■ **Task objective**: The response should consist of the listing, repeated word for word.

■ **Extracted material**:

════════

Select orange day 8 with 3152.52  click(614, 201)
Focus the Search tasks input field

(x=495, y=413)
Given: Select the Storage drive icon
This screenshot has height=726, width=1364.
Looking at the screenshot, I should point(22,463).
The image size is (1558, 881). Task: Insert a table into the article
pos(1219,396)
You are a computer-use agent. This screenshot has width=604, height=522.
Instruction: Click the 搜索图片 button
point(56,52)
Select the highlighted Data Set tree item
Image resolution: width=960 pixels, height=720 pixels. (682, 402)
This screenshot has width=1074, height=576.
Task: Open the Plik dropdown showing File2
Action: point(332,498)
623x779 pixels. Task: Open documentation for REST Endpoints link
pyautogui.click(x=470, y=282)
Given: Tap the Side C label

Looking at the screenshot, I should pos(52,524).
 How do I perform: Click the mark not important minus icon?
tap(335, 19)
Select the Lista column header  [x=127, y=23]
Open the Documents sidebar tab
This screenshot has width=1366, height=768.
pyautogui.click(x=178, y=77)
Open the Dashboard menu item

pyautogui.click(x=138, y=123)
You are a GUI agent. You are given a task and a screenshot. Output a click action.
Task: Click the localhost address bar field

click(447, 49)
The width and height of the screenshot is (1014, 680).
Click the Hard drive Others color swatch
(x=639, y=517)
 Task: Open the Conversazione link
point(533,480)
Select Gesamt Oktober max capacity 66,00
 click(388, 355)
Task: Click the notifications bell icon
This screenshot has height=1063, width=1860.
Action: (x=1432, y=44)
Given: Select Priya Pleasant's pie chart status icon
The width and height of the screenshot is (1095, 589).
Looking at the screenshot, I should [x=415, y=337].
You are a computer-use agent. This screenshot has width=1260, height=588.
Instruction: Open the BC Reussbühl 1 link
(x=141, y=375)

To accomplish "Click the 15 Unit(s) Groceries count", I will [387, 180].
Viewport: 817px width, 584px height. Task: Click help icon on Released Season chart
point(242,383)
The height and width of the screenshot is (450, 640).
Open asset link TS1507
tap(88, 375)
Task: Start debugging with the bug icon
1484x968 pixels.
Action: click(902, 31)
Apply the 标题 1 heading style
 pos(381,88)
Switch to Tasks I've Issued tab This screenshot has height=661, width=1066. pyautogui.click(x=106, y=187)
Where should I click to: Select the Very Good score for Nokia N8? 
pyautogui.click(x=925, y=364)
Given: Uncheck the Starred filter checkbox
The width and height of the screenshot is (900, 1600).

════════

■ **Exercise response**:
Select orange day 8 with 3152.52  click(614, 201)
Focus the Search tasks input field

(x=495, y=413)
Given: Select the Storage drive icon
This screenshot has height=726, width=1364.
Looking at the screenshot, I should point(22,463).
The image size is (1558, 881). Task: Insert a table into the article
pos(1219,396)
You are a computer-use agent. This screenshot has width=604, height=522.
Instruction: Click the 搜索图片 button
point(56,52)
Select the highlighted Data Set tree item
Image resolution: width=960 pixels, height=720 pixels. (682, 402)
This screenshot has width=1074, height=576.
Task: Open the Plik dropdown showing File2
Action: point(332,498)
623x779 pixels. Task: Open documentation for REST Endpoints link
pyautogui.click(x=470, y=282)
Given: Tap the Side C label

Looking at the screenshot, I should pos(52,524).
 How do I perform: Click the mark not important minus icon?
tap(335, 19)
Select the Lista column header  [x=127, y=23]
Open the Documents sidebar tab
This screenshot has width=1366, height=768.
pyautogui.click(x=178, y=77)
Open the Dashboard menu item

pyautogui.click(x=138, y=123)
You are a GUI agent. You are given a task and a screenshot. Output a click action.
Task: Click the localhost address bar field

click(447, 49)
The width and height of the screenshot is (1014, 680).
Click the Hard drive Others color swatch
(x=639, y=517)
 Task: Open the Conversazione link
point(533,480)
Select Gesamt Oktober max capacity 66,00
 click(388, 355)
Task: Click the notifications bell icon
This screenshot has height=1063, width=1860.
Action: (x=1432, y=44)
Given: Select Priya Pleasant's pie chart status icon
The width and height of the screenshot is (1095, 589).
Looking at the screenshot, I should [x=415, y=337].
You are a computer-use agent. This screenshot has width=1260, height=588.
Instruction: Open the BC Reussbühl 1 link
(x=141, y=375)

To accomplish "Click the 15 Unit(s) Groceries count", I will [387, 180].
Viewport: 817px width, 584px height. Task: Click help icon on Released Season chart
point(242,383)
The height and width of the screenshot is (450, 640).
Open asset link TS1507
tap(88, 375)
Task: Start debugging with the bug icon
1484x968 pixels.
Action: click(902, 31)
Apply the 标题 1 heading style
 pos(381,88)
Switch to Tasks I've Issued tab This screenshot has height=661, width=1066. pyautogui.click(x=106, y=187)
Where should I click to: Select the Very Good score for Nokia N8? 
pyautogui.click(x=925, y=364)
Given: Uncheck the Starred filter checkbox
The width and height of the screenshot is (900, 1600).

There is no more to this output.